Juggling her schedule was still a challenge. She was a sub-aide for the Ashwaubenon School District, part-time at Curative, her son’s Destination Imagination (DI) coach, and den leader for his Webelo den. Being on-campus helped her re-center and made her more determined to finish her degree. Yet, funds were running out and her schedule was increasingly hectic.
Moving forward with help from UW-Green Bay and P.E.O.
At the end of the fall semester, her faculty advisor recommended she apply for the Arnold Lelis Memorial Scholarship; she did and received a $1,000 check to help pay for her books. She also applied for the P.E.O Reciprocity Scholarship. In the spring of this year, she received news that she had been awarded a $7,000 scholarship. After “freaking out” with one of her close co-workers, Haapala couldn’t wait to share the news with her family and roommates.
P.E.O. stands for Philanthropic Educational Organization, a nationwide sisterhood that awards scholarships to women based on financial need and other extenuating circumstances, that have prevented them from completing their education. Candidates need to be within two years of finishing their degree.
P.E.O. Reciprocity Scholarship committee chairperson, Carol Wilinski became involved with the local P.E.O. Sisterhood because of her love of education and empowering women. “It’s amazing to see the tenacity of the women who apply, and what they go through and yet they forge ahead to get their education,” says Wilinski. The sisterhood organizations within the Green Bay area host one fundraiser for their scholarship program, The Gallery of Shops, that raises around $40,000 every year. This money stays in Brown County and every penny is used to help women further their education. “We can have a huge impact on education in Brown County.”

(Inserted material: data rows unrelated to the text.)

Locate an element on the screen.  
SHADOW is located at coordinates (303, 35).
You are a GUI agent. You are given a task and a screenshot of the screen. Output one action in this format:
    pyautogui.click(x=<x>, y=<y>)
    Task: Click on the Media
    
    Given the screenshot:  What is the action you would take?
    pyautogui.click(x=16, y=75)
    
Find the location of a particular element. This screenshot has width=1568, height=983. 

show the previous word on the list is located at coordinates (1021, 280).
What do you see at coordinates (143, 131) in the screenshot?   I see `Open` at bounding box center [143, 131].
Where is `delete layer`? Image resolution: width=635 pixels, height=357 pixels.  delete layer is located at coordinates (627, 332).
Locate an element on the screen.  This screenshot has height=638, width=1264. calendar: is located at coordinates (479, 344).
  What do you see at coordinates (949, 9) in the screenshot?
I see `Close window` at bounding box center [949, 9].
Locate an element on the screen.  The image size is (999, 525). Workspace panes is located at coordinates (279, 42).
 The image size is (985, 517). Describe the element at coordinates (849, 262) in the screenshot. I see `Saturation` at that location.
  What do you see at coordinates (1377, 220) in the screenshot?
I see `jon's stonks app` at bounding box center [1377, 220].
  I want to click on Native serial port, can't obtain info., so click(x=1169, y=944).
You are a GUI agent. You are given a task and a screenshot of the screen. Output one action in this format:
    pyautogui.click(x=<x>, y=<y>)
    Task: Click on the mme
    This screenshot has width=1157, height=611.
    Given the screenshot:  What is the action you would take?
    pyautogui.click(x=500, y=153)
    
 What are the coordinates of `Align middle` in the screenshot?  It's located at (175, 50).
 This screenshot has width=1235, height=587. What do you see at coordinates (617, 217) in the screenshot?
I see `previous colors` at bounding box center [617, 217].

Life for Haapala feels a bit more balanced knowing that her schooling for the year will be taken care of because of the P.E.O. Scholarship award. “On Mondays, I would drop Hunter off at his school, go to (UW-Green Bay) school, then go to work, and not get home until he was in bed,” she says. With this award, she is able to spend more time with Hunter and is not working a third job to pay for tuition. Now in fifth grade, Hunter is successful in school and loves animals and scouting and may follow in his Mom’s footsteps. “He spent a year with my brother and is so comfortable and sweet with kids with special needs,” says Haapala. “Disabilities don’t scare him.”
Exemplifying the Wisconsin Idea
According to plan, Haapala will finish the needed classes that allow her to student teach in the spring of 2020, and she’ll accept her diploma that same spring. “My goal in life is to make an impact and use my degree to reach the most people, so I can help the most people.” As a parent, she’s acutely aware of how her determination is showing Hunter that you have to finish what you start – with small steps forward – even if it takes longer than expected.
She may not realize (yet!) the ripple effect that her seemingly small steps have on the lives of everyone she comes in contact with. Whether it be her clients at Curative Connections, her 10-year-old son, or the students with special needs that she can’t wait to start teaching. Armed with her drive, compassion and soon, a bachelor’s degree, her impact on the people in this community will be felt like an earthquake.